━━━━━ Input records ━━━━━

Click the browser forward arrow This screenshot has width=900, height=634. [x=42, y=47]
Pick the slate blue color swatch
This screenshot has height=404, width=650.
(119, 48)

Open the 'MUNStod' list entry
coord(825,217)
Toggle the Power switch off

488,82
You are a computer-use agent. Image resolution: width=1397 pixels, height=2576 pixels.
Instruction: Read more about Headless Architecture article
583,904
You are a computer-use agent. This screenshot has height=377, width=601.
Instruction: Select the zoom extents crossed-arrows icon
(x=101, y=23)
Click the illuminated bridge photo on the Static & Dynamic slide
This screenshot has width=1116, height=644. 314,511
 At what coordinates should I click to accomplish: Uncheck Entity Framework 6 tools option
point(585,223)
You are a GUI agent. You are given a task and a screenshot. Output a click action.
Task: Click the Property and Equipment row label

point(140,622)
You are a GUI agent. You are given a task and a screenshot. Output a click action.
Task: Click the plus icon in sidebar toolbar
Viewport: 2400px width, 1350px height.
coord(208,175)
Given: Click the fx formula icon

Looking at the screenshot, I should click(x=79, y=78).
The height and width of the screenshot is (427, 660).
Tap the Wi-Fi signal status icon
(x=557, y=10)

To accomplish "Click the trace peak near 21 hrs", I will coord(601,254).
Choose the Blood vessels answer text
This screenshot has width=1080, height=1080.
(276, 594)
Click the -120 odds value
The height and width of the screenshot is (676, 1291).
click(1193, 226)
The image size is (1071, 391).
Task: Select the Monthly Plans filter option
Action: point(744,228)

━━━━━

Directive
Reproduce all of the material above word for word, keeping every line in its original order.

Reply to the exercise
Click the browser forward arrow This screenshot has width=900, height=634. [x=42, y=47]
Pick the slate blue color swatch
This screenshot has height=404, width=650.
(119, 48)

Open the 'MUNStod' list entry
coord(825,217)
Toggle the Power switch off

488,82
You are a computer-use agent. Image resolution: width=1397 pixels, height=2576 pixels.
Instruction: Read more about Headless Architecture article
583,904
You are a computer-use agent. This screenshot has height=377, width=601.
Instruction: Select the zoom extents crossed-arrows icon
(x=101, y=23)
Click the illuminated bridge photo on the Static & Dynamic slide
This screenshot has width=1116, height=644. 314,511
 At what coordinates should I click to accomplish: Uncheck Entity Framework 6 tools option
point(585,223)
You are a GUI agent. You are given a task and a screenshot. Output a click action.
Task: Click the Property and Equipment row label

point(140,622)
You are a GUI agent. You are given a task and a screenshot. Output a click action.
Task: Click the plus icon in sidebar toolbar
Viewport: 2400px width, 1350px height.
coord(208,175)
Given: Click the fx formula icon

Looking at the screenshot, I should click(x=79, y=78).
The height and width of the screenshot is (427, 660).
Tap the Wi-Fi signal status icon
(x=557, y=10)

To accomplish "Click the trace peak near 21 hrs", I will coord(601,254).
Choose the Blood vessels answer text
This screenshot has width=1080, height=1080.
(276, 594)
Click the -120 odds value
The height and width of the screenshot is (676, 1291).
click(1193, 226)
The image size is (1071, 391).
Task: Select the Monthly Plans filter option
Action: point(744,228)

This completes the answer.